■ **What you have to do**
Examine the records and identify each line that includes the string "Demand". Copy those lines.

■ **Data records**
——————————

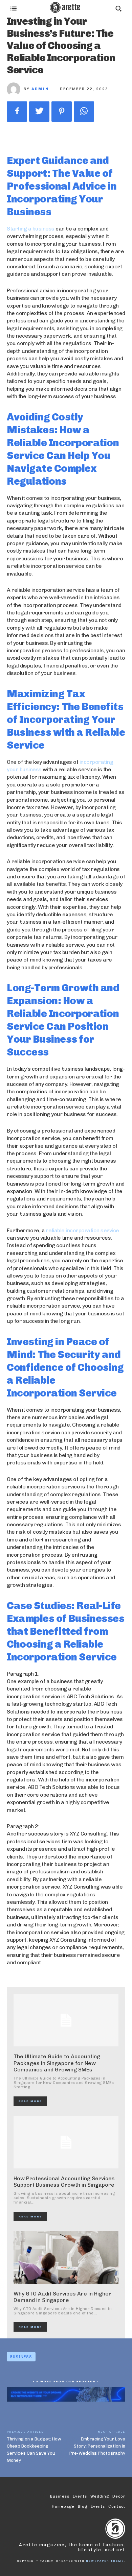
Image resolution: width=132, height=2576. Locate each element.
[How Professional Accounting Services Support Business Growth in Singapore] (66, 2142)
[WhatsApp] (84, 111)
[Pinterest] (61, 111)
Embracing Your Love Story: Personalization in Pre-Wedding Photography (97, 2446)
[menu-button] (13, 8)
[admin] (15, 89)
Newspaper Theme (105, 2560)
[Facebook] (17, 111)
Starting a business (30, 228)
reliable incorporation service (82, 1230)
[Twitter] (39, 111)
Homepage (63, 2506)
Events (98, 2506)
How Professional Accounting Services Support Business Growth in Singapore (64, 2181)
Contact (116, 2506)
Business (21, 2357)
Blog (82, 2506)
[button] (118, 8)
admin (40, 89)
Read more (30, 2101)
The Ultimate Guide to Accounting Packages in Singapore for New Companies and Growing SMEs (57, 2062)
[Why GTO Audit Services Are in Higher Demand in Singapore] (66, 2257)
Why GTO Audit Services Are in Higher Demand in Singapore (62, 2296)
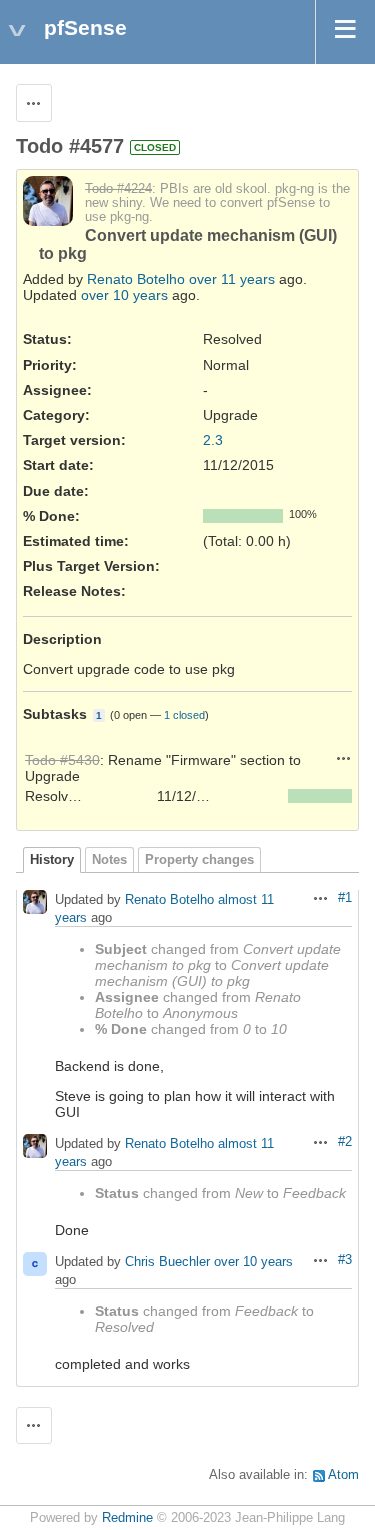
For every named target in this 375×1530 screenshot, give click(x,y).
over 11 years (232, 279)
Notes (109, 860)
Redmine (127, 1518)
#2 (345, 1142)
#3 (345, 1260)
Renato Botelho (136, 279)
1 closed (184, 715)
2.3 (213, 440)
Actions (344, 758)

——————————

■ **Response**
[Why GTO Audit Services Are in Higher Demand in Singapore] (66, 2257)
Why GTO Audit Services Are in Higher Demand in Singapore (62, 2296)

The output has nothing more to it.